Abbott government insiders insist that no final decision has been made on whether to implement a reshuffle this weekend. 
 Conversations about the reshuffle have been pushed back by the Sydney siege this week, which have taken the Prime Minister's full attention and could delay the end-of-year reshuffle, which is considered the "orthodox" approach. 
Discussions are said to be tightly held, with Mr Abbott, chief of staff Peta Credlin, Liberal Party director Brian Loughnane and deputy chief of staff Andrew Hirst part of the discussions.

Eek, it's that Credlin woman again. And her partner! Shades of dynastic excess.

Massola claims Abbott wants to save his big re-shuffle until the end of next year, which shows that the captain of the good ship Titanic remains sanguine. Well, that's what you'd expect of a D- student, if only he could be called that ...

Meanwhile, the epic stupidity of George Christensen won't be denied. Yes, the sweet lad is making a determined late push for Crikey's Areshat of the Year award with a series of tweets (some of which can be found at New Matilda here).

The man has an enormous capacity for self-promotion, and an equally enormous capacity to not contribute a single distinct thought when it comes to actual policy, surely an enormous achievement even when surrounded by top notch contenders like the poodle ...

It got so bad that even poor old Ewen Jones had to pretend he didn't know who the screaming, ranting gent on the bus was ...

(that juxtaposition found at Fairfax here, with forced video).

Yes, Ewen you intolerant lefty twitter warrior you ...

Actually if you head off to Ewen's website, here, damned if you can find much about the LNP, but the logo's there if you scroll down to the bottom of the page ... though perhaps he should think of changing the text to read Despair. Punishment. Failure. Let's keep Australia on the rack ...

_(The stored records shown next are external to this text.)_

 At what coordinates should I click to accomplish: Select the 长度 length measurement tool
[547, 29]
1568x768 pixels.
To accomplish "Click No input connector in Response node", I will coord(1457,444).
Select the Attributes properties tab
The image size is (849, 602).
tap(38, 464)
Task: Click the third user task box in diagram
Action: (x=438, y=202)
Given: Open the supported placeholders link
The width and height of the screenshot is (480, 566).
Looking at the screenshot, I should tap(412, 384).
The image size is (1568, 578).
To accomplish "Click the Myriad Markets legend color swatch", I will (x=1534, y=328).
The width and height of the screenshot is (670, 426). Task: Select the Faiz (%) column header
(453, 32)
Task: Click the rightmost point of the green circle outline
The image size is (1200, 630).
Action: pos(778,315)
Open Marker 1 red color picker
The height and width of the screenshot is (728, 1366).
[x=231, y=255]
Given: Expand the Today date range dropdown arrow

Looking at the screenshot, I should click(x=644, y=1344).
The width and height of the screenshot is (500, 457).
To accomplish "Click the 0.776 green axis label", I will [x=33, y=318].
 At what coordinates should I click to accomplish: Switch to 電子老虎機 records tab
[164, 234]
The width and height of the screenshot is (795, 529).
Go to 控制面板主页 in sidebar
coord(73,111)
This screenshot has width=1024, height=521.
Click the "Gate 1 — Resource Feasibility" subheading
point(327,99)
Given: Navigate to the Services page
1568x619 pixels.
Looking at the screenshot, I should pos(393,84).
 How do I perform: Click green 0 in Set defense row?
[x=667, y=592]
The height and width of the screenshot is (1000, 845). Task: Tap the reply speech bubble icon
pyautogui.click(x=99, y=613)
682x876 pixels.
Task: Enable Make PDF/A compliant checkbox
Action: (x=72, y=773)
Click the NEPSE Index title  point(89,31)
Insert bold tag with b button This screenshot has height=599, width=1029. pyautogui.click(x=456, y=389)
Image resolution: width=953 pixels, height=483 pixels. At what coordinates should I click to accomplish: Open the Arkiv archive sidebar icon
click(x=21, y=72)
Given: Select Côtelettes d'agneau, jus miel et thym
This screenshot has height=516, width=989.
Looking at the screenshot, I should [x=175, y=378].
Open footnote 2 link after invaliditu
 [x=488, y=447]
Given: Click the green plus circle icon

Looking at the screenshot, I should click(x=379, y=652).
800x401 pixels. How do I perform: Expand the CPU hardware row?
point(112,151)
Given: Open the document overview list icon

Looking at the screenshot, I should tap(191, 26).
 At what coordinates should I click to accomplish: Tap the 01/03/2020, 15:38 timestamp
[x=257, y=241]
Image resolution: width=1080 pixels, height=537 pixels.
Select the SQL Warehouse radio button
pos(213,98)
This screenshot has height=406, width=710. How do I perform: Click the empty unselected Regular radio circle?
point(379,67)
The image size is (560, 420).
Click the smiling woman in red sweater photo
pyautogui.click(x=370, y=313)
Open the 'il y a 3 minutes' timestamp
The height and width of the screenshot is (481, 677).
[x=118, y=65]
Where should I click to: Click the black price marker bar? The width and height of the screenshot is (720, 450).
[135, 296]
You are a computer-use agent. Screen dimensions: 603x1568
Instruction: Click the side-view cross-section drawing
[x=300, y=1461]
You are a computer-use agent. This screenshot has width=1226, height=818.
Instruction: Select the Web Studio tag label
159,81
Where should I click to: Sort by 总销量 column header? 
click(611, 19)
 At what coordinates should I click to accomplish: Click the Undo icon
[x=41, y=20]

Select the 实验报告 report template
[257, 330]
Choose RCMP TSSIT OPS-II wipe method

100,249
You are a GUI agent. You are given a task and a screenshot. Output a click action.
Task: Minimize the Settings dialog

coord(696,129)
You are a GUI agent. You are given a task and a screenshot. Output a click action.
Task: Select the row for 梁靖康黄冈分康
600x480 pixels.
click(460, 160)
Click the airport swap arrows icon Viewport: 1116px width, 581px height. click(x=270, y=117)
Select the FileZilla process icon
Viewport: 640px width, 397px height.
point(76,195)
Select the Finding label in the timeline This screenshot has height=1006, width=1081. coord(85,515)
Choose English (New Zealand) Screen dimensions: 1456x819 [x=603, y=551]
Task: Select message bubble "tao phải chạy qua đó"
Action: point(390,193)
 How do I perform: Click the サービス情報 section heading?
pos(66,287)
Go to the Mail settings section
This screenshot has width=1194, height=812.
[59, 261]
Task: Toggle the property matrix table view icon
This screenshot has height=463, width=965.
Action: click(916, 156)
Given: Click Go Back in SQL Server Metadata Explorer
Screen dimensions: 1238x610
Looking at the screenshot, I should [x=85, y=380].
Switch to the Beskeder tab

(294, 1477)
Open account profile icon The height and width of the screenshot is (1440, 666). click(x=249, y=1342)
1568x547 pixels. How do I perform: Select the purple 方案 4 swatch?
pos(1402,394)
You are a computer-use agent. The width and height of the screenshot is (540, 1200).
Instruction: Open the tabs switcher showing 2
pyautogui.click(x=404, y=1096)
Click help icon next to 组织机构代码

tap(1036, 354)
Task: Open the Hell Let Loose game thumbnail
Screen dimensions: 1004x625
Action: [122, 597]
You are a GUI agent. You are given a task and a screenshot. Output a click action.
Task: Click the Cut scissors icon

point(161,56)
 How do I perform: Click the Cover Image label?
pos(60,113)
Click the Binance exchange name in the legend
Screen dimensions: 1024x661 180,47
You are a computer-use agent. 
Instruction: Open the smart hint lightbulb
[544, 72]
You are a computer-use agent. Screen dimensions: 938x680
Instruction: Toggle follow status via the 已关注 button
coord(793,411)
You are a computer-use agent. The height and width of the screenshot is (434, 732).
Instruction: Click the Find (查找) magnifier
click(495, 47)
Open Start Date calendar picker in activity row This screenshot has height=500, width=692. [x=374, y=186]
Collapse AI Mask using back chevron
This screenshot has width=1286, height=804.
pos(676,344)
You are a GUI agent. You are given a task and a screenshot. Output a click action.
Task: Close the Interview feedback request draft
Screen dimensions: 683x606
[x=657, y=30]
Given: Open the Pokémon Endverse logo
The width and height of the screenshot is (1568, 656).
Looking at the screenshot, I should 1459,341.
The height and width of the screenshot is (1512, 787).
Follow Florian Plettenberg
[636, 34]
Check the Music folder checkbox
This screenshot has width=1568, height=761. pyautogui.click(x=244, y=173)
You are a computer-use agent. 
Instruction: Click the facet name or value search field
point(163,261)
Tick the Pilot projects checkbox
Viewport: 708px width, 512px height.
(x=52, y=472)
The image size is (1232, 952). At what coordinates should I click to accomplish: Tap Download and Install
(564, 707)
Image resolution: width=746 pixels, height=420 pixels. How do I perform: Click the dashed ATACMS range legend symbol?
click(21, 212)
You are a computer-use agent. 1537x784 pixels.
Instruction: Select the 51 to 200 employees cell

Meanwhile, the reptiles are in top notch form, recycling the recent tragic event into yet another part of their ideological wars ...

This takes exceptional skill,  up there with Senator Leyonhjelm, since everyone knows that the only appropriate response to death by shooting is to demand that the marketplace be flooded with guns, and Australia turned into a rough approximation of the old West, and Sydney a most excellent imitation of Dodge City in its hey day ...

In one editorial, the reptiles made it clear that they were at one with gorgeous George:

Not to be outdone in woolly thinking, Crikey’s Bernard Keane tweeted: “The fury of the Right that their terror toy has been taken away from them by #illridewithyou is palpable, isn’t it?’’ What rot. On Twitter, Deakin University academic Scott Burchill condemned associate editor Chris Kenny for writing two columns about the Sydney siege and the threat of Islamist extremism without mentioning Australia’s bombing campaign in Iraq.

Yes, when you're a ranting ratbag right wing ideological hammer, everything's a lefty nail.

Of course if you paint the killer as a classic member of a fanatical terrorist group, part of a well organised evil empire, you might pause at some point and wonder why the security services failed to take note of a man who left so many conspicuous examples of his ratbaggery on the record. It was hardly necessary to ferret through oodles of metadata to discover the man's behaviour and views ...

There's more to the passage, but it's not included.